In the Fall of 1975, two teenagers met for the very first time on the campus of Gardner-Webb College in Boiling Springs, North Carolina. Born and raised in western Kentucky, the young man had arrived loudly at the small Baptist college on a football scholarship. The young lady, on the other hand, was the daughter of a Southern Baptist preacher in North Carolina, and the school seemed like a natural fit. Just an hour west of Charlotte is where my Southern Baptist story began. It’s the denomination my parents called home for the first six years of my life. It’s the church where my mother played the piano every Sunday. It’s perhaps the reason I never saw my old school preacher grandfather wear anything but a shirt and tie until I was in college.
It’s also the same church in which we buried my mother. In fact, today she’s buried behind an old Southern Baptist church in Sorgho, Kentucky. But that’s where my Southern Baptist story came to an extended intermission. By the grace of God my father was remarried within a couple years, to a woman who played piano at another local church down the road. It’s the same church I publicly declared my faith in the Gospel of Jesus Christ by baptism. It’s the church in which a local lawyer discipled me and taught me the Scriptures. It’s the church my parents still call home today.
Unfortunately college was a time of spiritual wandering and unrepentance. Despite my sexual sin, drunkenness, and youthful rebellion, I somehow managed to come semi-regularly to a campus ministry on Thursday nights filled with some very nice people who cared for me. However, a steady diet of Rob Bell and other generic church teaching left me without any sense of biblical truth. Doctrinal ambiguity only fed my life of increasing moral ambiguity. By 2009, I’d read The Shack. Twice. I was lost. But not for a compassionate campus minister and a faithful roommate who loved me enough to hurt my ego and share truth, I would have remained so.

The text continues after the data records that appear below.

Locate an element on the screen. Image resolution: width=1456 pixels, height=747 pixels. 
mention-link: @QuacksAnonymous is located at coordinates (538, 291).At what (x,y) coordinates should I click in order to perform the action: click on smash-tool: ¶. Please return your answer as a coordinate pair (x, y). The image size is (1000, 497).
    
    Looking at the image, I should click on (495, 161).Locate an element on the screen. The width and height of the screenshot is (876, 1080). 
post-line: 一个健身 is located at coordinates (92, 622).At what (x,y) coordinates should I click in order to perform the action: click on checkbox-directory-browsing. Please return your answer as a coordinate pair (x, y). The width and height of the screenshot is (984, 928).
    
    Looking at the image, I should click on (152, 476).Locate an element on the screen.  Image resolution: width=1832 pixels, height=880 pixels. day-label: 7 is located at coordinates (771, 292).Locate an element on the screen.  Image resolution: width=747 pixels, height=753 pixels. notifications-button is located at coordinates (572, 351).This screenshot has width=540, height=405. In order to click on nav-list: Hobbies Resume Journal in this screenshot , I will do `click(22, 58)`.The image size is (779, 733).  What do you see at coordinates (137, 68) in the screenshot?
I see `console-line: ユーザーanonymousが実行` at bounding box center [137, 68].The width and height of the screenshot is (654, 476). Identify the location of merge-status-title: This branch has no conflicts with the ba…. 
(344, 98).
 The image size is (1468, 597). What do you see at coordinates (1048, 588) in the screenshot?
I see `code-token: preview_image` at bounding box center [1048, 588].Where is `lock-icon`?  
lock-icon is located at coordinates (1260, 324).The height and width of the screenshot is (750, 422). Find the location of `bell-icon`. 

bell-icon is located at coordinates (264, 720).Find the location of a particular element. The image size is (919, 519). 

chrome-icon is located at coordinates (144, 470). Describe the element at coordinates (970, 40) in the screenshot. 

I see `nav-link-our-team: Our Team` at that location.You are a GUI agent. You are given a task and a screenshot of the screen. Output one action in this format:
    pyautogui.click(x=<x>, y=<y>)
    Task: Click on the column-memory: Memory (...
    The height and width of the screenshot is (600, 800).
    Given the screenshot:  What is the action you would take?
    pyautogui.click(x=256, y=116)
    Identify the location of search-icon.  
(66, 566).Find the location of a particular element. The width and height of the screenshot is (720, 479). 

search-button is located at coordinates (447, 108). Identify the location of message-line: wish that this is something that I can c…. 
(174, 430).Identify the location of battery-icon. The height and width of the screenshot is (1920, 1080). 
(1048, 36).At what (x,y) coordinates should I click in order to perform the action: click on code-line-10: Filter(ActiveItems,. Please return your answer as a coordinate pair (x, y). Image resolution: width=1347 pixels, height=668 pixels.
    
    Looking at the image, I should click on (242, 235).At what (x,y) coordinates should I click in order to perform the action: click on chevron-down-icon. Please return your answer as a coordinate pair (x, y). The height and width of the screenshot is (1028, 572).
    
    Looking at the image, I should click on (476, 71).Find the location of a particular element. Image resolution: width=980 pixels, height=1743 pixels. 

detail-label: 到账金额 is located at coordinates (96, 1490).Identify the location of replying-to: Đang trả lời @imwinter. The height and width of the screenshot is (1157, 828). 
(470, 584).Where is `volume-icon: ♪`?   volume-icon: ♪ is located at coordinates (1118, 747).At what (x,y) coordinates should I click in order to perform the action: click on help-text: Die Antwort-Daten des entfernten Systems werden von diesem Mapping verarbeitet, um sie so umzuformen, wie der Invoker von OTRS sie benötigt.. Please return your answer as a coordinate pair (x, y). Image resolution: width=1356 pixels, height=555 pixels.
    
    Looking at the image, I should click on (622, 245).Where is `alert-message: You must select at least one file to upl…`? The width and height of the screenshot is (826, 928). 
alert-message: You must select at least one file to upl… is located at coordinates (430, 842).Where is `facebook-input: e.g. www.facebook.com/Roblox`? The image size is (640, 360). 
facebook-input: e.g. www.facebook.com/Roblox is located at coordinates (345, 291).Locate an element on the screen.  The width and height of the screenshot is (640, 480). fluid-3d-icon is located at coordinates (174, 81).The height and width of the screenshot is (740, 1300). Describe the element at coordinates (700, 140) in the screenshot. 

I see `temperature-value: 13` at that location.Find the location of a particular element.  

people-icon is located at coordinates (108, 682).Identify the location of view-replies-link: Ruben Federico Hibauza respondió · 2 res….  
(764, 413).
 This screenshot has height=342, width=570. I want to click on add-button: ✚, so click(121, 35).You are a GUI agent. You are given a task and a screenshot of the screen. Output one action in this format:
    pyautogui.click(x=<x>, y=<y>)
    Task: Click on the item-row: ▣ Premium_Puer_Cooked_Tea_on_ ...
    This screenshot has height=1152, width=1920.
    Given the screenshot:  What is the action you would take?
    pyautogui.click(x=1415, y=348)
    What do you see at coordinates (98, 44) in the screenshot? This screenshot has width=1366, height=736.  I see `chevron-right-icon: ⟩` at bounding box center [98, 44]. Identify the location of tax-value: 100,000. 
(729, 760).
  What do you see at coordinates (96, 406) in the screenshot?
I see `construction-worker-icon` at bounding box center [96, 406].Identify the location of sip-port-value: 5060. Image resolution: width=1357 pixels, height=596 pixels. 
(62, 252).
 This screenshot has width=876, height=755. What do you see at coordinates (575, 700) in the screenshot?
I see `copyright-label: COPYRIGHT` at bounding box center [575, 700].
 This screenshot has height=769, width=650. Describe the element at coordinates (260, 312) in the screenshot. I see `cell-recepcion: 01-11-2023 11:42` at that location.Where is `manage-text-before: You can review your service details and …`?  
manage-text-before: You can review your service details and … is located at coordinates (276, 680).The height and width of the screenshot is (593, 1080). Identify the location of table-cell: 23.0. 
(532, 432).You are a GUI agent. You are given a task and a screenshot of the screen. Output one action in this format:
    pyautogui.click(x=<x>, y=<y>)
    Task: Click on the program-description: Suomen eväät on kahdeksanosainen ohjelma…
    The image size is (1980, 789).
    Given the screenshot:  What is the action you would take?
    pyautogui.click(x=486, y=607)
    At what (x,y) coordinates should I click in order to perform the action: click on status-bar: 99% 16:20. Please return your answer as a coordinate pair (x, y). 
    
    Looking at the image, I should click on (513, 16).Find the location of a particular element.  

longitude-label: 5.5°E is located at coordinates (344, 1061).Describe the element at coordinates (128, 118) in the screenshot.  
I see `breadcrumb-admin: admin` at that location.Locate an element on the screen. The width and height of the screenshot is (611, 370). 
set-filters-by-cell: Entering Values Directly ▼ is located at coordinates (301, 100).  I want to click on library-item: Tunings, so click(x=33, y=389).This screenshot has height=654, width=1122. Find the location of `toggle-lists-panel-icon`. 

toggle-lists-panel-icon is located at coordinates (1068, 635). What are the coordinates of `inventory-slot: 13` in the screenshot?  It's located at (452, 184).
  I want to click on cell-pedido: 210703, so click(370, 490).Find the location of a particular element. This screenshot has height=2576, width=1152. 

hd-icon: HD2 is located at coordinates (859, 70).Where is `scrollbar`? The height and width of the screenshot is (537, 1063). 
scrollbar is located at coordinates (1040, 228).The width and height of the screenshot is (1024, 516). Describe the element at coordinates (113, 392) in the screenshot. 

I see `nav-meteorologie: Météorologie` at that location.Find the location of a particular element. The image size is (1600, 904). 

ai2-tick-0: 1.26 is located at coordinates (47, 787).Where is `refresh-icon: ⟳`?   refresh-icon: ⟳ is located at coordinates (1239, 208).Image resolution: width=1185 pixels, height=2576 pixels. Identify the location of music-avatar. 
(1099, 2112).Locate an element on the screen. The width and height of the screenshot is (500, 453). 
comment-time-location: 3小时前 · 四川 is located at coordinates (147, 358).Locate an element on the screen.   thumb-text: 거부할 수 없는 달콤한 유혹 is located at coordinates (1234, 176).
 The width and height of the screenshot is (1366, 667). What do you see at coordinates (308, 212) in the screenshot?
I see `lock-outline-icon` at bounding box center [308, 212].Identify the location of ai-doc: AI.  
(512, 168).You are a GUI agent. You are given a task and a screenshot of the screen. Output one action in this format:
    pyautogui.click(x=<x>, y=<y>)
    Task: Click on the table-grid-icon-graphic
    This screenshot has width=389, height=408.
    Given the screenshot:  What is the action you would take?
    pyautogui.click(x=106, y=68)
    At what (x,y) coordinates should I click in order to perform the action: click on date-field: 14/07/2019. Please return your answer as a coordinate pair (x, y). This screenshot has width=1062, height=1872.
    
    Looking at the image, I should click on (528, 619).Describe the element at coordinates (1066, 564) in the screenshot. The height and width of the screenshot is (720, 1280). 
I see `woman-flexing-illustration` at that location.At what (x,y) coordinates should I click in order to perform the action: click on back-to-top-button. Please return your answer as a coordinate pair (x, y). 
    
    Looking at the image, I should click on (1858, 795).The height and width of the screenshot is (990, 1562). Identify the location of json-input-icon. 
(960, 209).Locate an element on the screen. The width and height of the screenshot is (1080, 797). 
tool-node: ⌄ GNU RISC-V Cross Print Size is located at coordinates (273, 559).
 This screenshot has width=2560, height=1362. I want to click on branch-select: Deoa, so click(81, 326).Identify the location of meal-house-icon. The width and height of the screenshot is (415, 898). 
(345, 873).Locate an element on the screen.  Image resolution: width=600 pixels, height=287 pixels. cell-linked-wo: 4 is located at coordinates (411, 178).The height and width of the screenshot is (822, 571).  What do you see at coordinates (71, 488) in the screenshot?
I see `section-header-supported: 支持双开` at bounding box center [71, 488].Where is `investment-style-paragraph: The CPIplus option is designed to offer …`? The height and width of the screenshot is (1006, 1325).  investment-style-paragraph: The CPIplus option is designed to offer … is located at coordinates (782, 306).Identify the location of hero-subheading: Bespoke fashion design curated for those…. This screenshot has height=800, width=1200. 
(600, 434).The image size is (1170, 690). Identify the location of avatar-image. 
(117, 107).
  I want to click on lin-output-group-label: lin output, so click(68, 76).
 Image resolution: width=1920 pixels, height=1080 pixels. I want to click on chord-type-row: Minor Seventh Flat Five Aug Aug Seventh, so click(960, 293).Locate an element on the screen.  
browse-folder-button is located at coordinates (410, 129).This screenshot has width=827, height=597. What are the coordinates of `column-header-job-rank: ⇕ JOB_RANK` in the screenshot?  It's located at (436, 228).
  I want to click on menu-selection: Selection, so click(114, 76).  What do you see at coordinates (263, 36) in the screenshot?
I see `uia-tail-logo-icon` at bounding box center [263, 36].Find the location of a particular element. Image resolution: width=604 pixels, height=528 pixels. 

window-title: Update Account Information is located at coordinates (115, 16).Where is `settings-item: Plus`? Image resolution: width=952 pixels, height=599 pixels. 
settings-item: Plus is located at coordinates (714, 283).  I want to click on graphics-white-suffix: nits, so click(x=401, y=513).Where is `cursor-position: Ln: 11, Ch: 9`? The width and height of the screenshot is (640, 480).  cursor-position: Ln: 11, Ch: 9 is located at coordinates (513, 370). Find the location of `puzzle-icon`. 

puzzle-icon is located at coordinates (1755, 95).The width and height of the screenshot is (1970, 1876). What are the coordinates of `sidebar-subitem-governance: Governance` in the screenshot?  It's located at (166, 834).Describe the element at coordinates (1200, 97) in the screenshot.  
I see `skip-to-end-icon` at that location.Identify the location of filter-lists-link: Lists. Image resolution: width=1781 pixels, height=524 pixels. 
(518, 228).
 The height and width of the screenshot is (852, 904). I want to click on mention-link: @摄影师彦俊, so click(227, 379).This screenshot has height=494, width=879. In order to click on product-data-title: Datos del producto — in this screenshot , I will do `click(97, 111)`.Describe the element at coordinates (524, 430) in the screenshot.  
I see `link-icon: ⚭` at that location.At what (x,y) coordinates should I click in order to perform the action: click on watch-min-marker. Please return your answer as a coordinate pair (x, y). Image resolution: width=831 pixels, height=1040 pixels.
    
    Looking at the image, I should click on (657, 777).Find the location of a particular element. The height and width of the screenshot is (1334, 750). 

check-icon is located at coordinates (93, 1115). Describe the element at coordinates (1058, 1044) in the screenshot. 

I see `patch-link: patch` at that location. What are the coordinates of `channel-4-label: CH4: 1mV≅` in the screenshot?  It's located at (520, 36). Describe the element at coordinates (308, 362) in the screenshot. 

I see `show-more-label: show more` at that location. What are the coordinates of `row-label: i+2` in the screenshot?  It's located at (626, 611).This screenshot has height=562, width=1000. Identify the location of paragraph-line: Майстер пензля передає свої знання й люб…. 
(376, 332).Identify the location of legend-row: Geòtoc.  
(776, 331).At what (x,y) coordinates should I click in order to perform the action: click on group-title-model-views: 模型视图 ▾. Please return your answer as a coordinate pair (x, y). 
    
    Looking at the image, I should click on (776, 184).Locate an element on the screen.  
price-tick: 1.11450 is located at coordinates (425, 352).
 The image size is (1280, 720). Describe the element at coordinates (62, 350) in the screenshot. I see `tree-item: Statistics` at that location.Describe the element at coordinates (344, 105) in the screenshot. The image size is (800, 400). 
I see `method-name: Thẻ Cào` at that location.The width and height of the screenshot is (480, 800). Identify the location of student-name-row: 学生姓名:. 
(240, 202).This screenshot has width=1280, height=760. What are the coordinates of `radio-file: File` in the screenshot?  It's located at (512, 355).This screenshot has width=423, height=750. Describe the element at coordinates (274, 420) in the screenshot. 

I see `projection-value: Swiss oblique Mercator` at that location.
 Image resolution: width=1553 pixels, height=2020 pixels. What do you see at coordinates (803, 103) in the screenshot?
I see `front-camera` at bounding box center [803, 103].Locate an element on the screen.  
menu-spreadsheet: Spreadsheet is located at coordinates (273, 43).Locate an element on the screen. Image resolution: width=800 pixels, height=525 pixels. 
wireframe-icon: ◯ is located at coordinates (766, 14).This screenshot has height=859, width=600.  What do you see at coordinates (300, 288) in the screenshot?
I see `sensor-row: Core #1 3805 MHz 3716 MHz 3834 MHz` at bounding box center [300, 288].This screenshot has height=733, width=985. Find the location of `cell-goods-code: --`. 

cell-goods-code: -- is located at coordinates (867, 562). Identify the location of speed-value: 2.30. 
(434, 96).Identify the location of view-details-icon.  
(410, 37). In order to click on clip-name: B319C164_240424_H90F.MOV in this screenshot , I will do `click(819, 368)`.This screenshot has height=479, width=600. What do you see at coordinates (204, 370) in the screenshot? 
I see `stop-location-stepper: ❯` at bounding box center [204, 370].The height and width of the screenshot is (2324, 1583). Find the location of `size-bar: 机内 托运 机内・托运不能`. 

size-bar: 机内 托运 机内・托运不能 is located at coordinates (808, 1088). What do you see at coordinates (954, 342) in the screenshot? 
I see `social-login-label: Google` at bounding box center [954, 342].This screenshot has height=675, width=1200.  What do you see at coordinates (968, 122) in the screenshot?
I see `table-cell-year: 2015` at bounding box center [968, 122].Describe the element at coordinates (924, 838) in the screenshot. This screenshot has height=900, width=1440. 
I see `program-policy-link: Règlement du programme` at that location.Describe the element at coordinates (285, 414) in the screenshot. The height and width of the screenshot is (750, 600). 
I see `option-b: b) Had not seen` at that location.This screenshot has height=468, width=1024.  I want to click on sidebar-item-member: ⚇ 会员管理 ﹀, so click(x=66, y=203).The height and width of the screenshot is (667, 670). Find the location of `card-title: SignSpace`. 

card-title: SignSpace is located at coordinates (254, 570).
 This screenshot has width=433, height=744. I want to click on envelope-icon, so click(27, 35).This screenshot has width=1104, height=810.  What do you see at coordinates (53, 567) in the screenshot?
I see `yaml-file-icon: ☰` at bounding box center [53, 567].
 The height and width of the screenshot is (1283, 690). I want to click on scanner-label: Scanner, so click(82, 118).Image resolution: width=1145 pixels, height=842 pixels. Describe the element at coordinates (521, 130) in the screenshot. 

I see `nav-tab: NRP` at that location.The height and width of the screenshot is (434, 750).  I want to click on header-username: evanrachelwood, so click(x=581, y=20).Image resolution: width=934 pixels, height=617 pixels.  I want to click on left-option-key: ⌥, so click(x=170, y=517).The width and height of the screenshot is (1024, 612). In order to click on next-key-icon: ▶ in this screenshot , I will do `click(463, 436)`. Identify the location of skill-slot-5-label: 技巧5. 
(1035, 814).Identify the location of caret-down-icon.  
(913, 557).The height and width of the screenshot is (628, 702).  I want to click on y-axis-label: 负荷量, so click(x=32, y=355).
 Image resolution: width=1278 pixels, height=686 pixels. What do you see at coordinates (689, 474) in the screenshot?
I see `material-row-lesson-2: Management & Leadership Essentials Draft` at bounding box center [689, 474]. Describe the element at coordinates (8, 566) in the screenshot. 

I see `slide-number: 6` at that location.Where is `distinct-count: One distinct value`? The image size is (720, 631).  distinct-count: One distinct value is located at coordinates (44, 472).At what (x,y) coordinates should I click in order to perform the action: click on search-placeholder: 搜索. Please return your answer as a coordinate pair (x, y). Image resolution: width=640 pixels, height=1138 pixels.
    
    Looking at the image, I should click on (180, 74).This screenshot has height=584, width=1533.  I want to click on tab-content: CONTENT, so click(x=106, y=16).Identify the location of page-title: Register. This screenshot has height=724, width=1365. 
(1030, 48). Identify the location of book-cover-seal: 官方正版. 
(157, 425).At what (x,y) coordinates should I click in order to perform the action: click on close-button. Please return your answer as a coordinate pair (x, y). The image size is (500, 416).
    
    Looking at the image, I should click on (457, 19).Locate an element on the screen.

In 2009, after college, I left on a 5-month mission trip to Africa. After four years of fraternity parties, broken relationships and spiritual apathy, my willingness to share the Gospel with the lost was also laced with a worldly desire to actually do something with my life. It’s in Kampala, Uganda that my Southern Baptist story resumes. Until that point in my life, to me Southern Baptists were the narrow-minded, tribal people who wore stuffy suits and told people like me that I was going to Hell for my life of sin. My youth had largely been spent in a culture that looked with disdain upon denominations of any kind. To me, Southern Baptists were the epitome of denominational, factional Christianity.
Then I met my first Baptist missionary. In fact, I met several Baptist missionaries in Uganda. At that point in my life, at the age of 23, I had no idea what “systematic theology” even meant or why it mattered. I honestly didn’t even know what I believed, much less what Baptists believed. But amongst missionaries I could see that, whatever they did believe, they were willing to come all the way to Uganda to proclaim it. That made an impression on a young man searching for purpose. That fall I came home and began to seriously read the Bible for the very first time in my life. A year later I became a six-month intern for the International Mission Board and was later baptized into a Baptist church. Seven years later it’s hard to say exactly when Jesus saved me. However, what I do know for certain is that it wasn’t the social conservatism of Baptists that initially drew me to seek after Christ; it was their love for the lost. Today, as a Baptist pastor, my own testimony is sometimes my greatest reminder of His call upon my life. As Paul says, “such were some of you.” (1 Cor. 6:11)
In Africa a missionary once told me there was a seminary near my house in Kentucky called “Southern.” It was only a couple years later that I discovered it was short for “Southern Baptist.” In the strange providence of God, I eventually attended Southern Seminary while my wife worked as a secretary for my dean, Dr. Russell Moore. My very first day as a student I walked onto the campus in Louisville, Kentucky not as a Baptist by pedigree, but by conviction. An outsider in some ways. Names like “Lottie Moon” and “D-Now” and “Adrian Rogers” and “Holman” and “Broadman Press” and “Charles Stanley” were foreign to me. What I didn’t know in the third world I quickly learned in America: there’s also a culture to being Southern Baptist. Good or bad. As a pastor in a denomination in which I largely wasn’t raised, I’m sometimes reminded just how factious and contentious Baptists can be. There are days when my denomination is still the same group of people I feared in college. But that’s when I remember those Baptist missionaries. A commitment to the Scriptures and a proper theological confession should always advance us in love of God and neighbor. That’s a message this world needs to hear. But it’s also a message for Southern Baptists – now more than ever. In the midst of divisions concerning Calvinism and ERLC and Donald Trump and culture, perhaps the best way to manage our tenuous household is to begin not as Baptist sons, but as prodigals.